La vicenda dell’assoluzione di Ignazio Marino per la cosiddetta inchiesta degli scontrini mi ha fatto venire in mente un tipico corto-circuito del nostro meccanismo relazionale. Quando scoppiò il caso dell’allora sindaco di Roma, il Movimento 5 Stelle organizzò un linciaggio mediatico che al confronto una crocifissione sarebbe passata per un buffetto. Oggi, col senno di poi, sappiamo che la giunta Raggi ha problemi ben peggiori di quelli che ispirarono gli slogan grotteschi di “onestah onestah” e che con un sorprendente garantismo i grillini danno fiducia al loro sindaco nonostante la sua palese inadeguatezza (riconosciuta dai media di mezzo mondo).
Ma questo era l’aggancio di cronaca e non voglio buttarla in politica.

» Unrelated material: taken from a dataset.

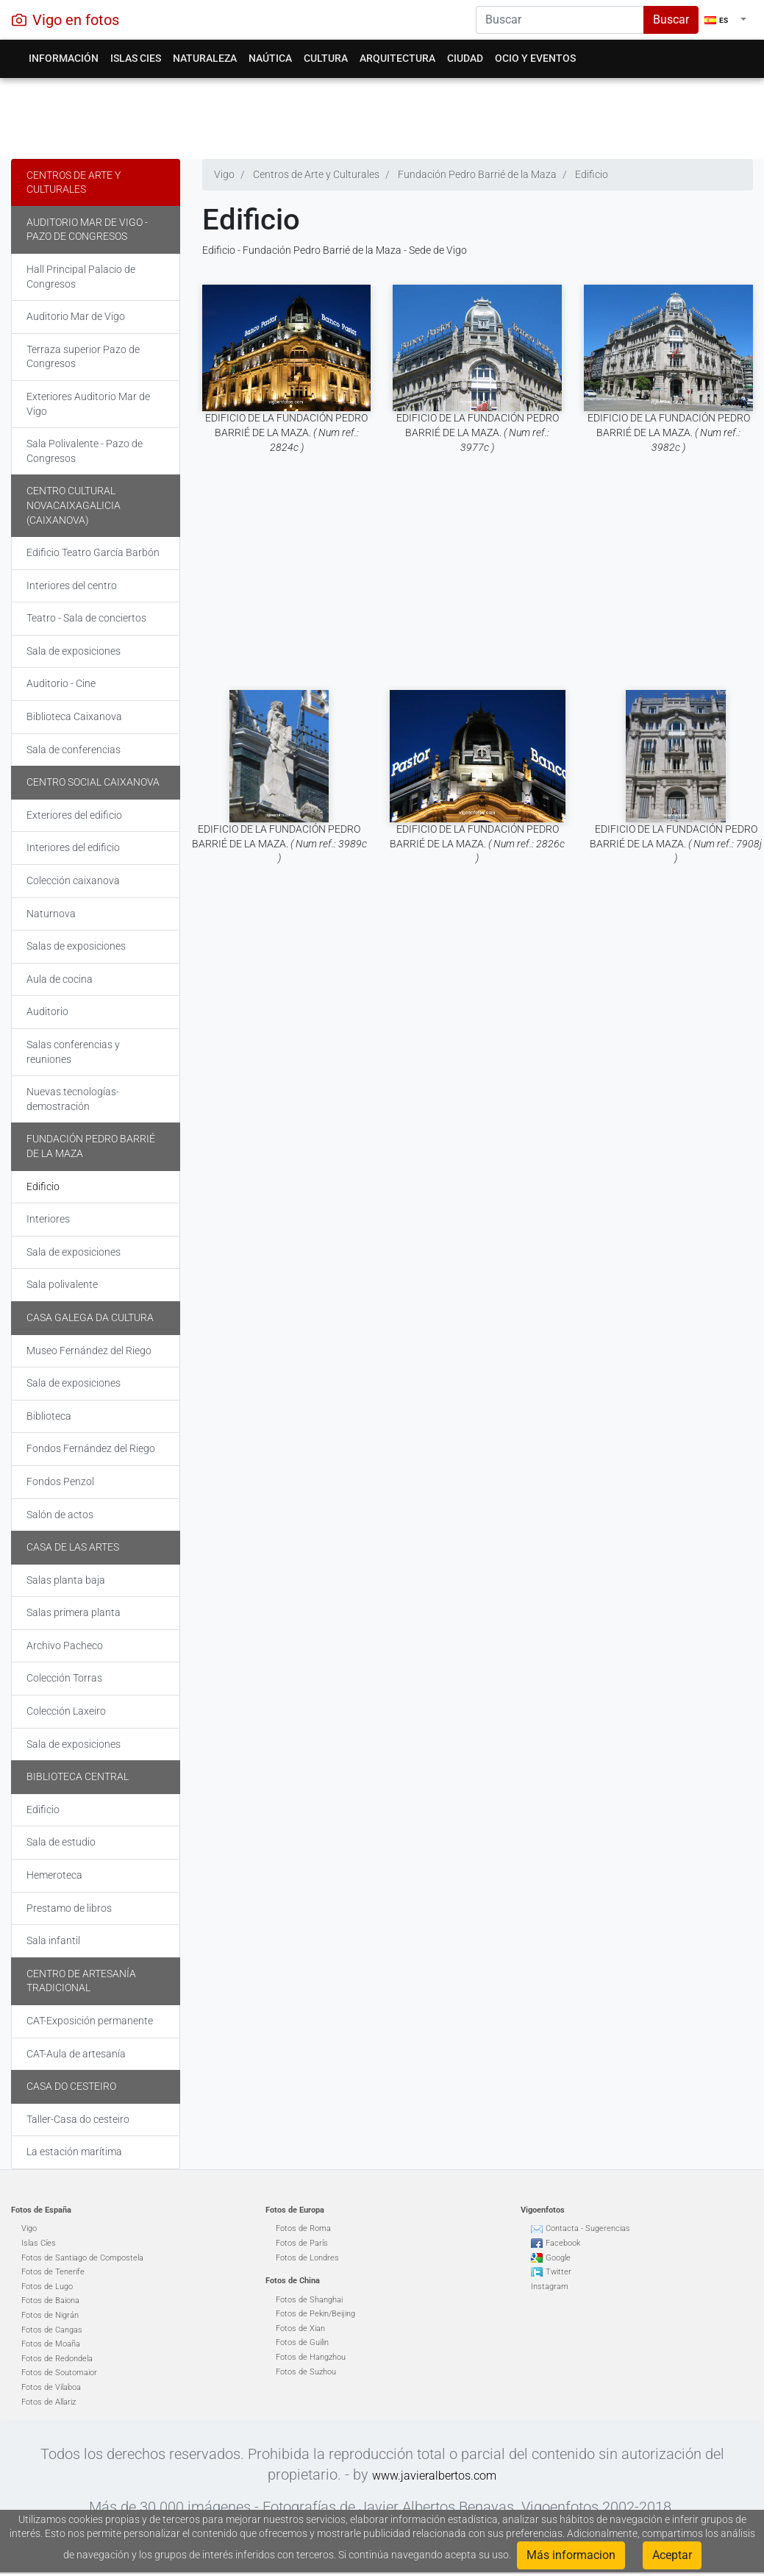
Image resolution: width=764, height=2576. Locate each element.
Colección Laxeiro (66, 1711)
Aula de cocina (59, 979)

Il focus è molto più universale. Ed è legato al rapporto tra dubbi e certezze (di cui ho parlato anche qui). In parole povere, quando organizziamo un tribunale, anche casalingo, per processare qualcuno dobbiamo tenere a mente che il destino gioca sempre con carte truccate. Fottendosene del calcolo delle probabilità ci proporrà, più prima che poi, un contrappasso dalla crudeltà medioevale. Così, per il semplice gusto di divertirsi alle nostre spalle. O chissà, per ricordarci che la cenere dalla quale veniamo ci sta poco a diventare fango, bastano due gocce sfuggite al nostro ombrello: e in nessun mondo, neanche in quello illuminato dalla fede più cieca, esiste ombrello grande come il cielo.
Se si è tentati di condannare qualcuno perché evidentemente colpevole, prima di emanare la sentenza è bene riflettere su due parole: evidentemente e colpevole. La seconda è quella che abbaglia, la prima è quella che trama. L’evidenza infatti nasconde la trappola, che è quella di non saper calibrare la pena. Quante volte ci è capitato di giudicare a caldo in modo tranciante?
A me molto spesso, ma col tempo e con una buona cura del mio sistema operativo biologico ho cercato di correre ai ripari. Però oggi ricordo con rammarico le volte in cui sono stato oggetto di tale giudizio. Una persona, giustamente, vi condanna per un errore ma poi sbaglia tragicamente nel non saper calibrare la pena. Cosicché dopo avervi crocifisso in sala mensa, ignudo e umiliato, finirà per ritrovarsi vittima della crudeltà del destino quando commetterà un errore ben più grave di quello che aveva giudicato con drammatica intransigenza (la pagliuzza nell’occhio altrui e altre menate…) e si perderà nel buio di una ragione con la quale mai potrà riconciliarsi se non mediante un harakiri della sua fallace presunzione.
Ci sono due modi per salvarsi la vita quando c’è da esprimere un giudizio severo e legittimo. Il primo è quello complesso: calibrare, prendere fiato, pensare che può succedere a molti persino a noi, guardarsi dentro e poi, molto poi, deliberare. L’altro, più semplice, è giudicare a cazzo e scegliere di vivere di fotogrammi che non raccontano una storia: che siano scontrini o lettere d’amore sarà il destino a deciderlo. Con le sue carte truccate.